■ Activities:
1. In the commentary on the Minnesota ICE shooting, what did the agent do while stepping aside?
2. Resume the commentary on the Minnesota ICE shooting, picking up after its final sentence.

■ Source text:
---+---

The latest sequel to the George Floyd/Black Lives Matter debacle comes to you live from snow-white Minnesota with a cast of lily-white performers.  Noticeable differences include the absence of burned down neighborhoods and the twist in the plot that includes the cop in this case actually getting it wrong.

Bottom line on the ICE Shooting, if the agent could have gotten out of the way, he should have gotten out of the way. In reality he was able to get out of the way because he did get out of the way, uninjured, so again, clearly his life was not in danger, he simply had to step aside, which he did while firing his weapon.  Had he simply let her go, at most, charges would have been violations or at a stretch, low level misdemeanors.  Instead she is dead.  Not obeying a lawful order to stop, or to get out of the car, or whatever, is not license to use deadly force.

The shoot was bad.

---+---

■ Data section:
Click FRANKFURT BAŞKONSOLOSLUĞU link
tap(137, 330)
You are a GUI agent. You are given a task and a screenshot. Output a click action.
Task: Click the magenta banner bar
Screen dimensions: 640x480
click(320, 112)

---+---

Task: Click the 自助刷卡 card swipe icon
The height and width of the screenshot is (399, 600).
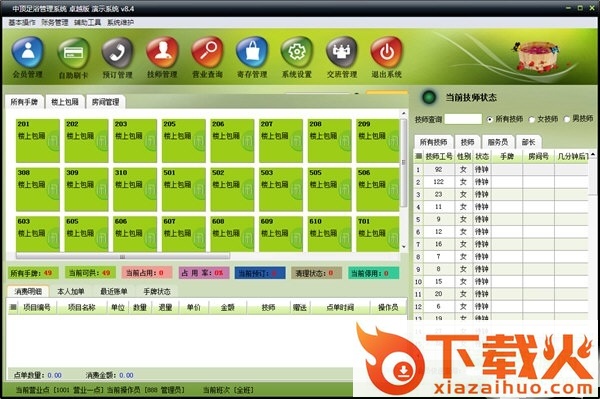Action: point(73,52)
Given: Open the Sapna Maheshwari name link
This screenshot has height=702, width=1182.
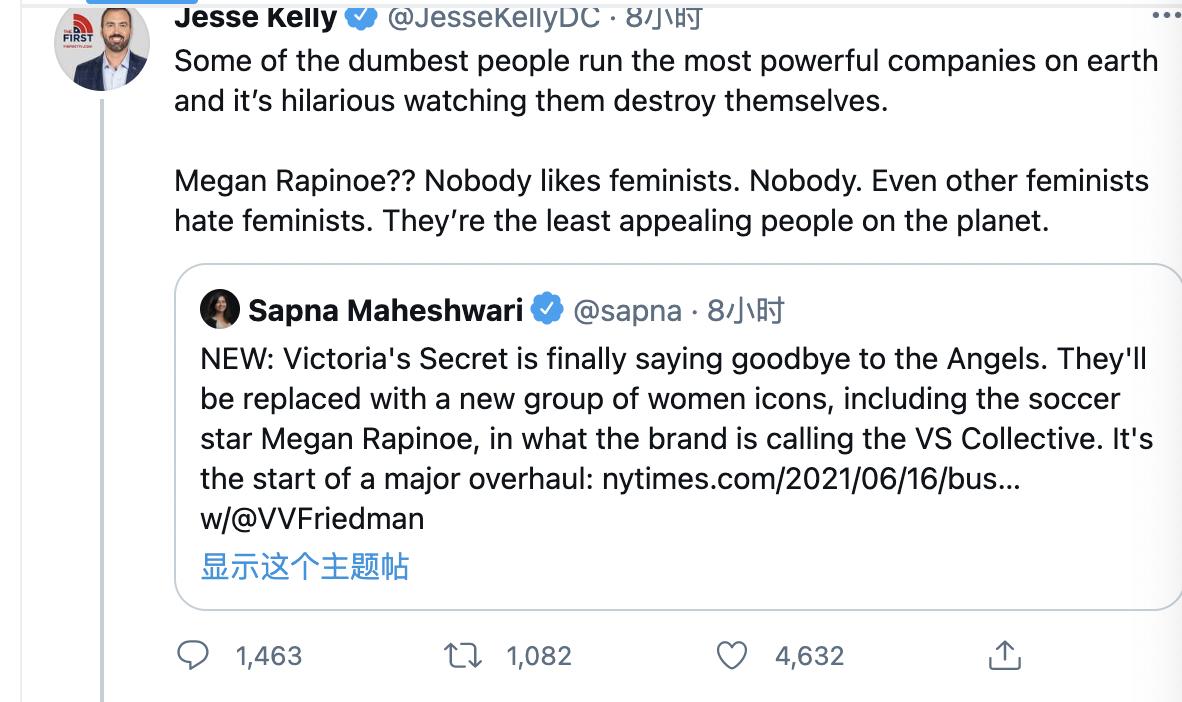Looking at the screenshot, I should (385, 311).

---+---

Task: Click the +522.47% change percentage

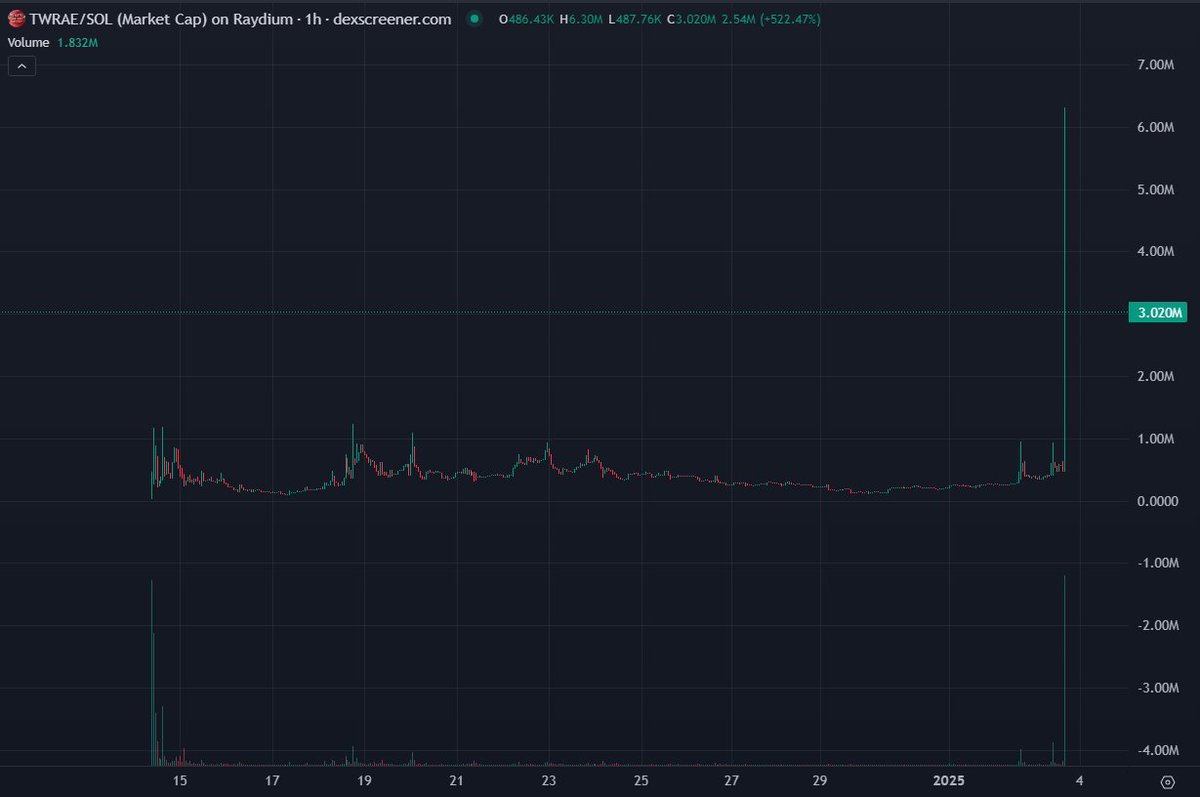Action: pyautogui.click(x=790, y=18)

---+---

■ Response list:
1. He fired his weapon.

2.
The hoopla of course, has much to do with the built-up frustration, and hostility as America repeatedly witnesses angry-middle-class housewives turn into urban-warriorettes, pretending to be righteously indignant in order to be the center of attention in their wine-club.  Virtue signaling from the rare-air of the upper-middle class mommies looking for something to do makes them Tic-Tok and X celebrities, validated from the comfort of their SUV’s.

While they may be easy to hate, that doesn’t sign their death warrant.

And here is the most troubling part.  We are all so over-loaded with the barrage of stories coming from the news-cycle; we tend to forget over time what has happened.  In eight weeks or so, this episode will be a distant memory, covered over with whatever the next story will be and in some small by-line buried in the newspapers or perhaps not even mentioned in the larger media machine, the family of the dead woman in Minnesota will be paid an undisclosed sum of money and no admissions of wrong-doing will be forthcoming and with that, we’re off to the next stop for our outrage machine to become re-engaged.